Grey Thoughts
26.4.06
 
Creation vs Intelligent Design (ID)
There is a fair bit of talk about a recent Christianity Today article on ID being opposed by creation scientists. Answers in Genesis' (AIG) response to ID is available on their website. David Heddle, my favorite Old Earther, has also commented on the article.

Of course, it seems when talking about his beliefs, David seems to resort to rhetoric more and more. For instance
The creationists argue that ID has forgotten its first love, a hyper-literal interpretation of Genesis, and has become, because of its meteoric rise, too full of itself. As such, it is doing more harm than good.
Hyper-literal? Actually, taking genesis as literal is the best exegetial (sp?) approach due to it's historical-narrative style and structure. It is the old-agers like David that need to justify their departure from this clear exegesis. Conveniently, all departures from taking genesis as literal due to it's historical narrative style fit with the non-christian culture's current ideas about how old the earth is.

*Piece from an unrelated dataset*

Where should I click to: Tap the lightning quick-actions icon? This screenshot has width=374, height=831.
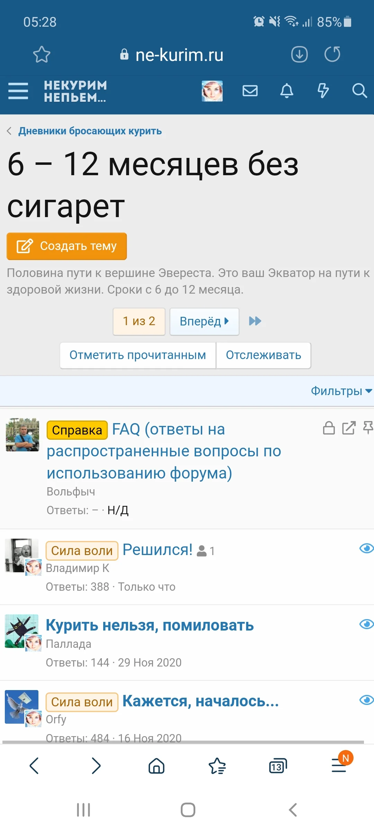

Simply using rhetorical phrases such as 'hyper-literalism' is a fairly poor way to approach the topic as well as being significantly misleading

I think David also misreads the point Ken Ham made
"I don't think the ID movement would be where it is even now if it was not for the general creation movement," says Ken Ham, president of AiG. "They're riding on the coattails of the creation movement."
This David seems to interpret as
Ham argues first that ID is the son of creationism
This misses the point entirely. It's a simple fact that the vast majority of ID supporters are religious (which is not to say that ID is religiously based), and much of the ground work for pushing people away from the idea that the origin of the species had to be by the unguided processes of natural selection on mutation over time was done by creation scientists.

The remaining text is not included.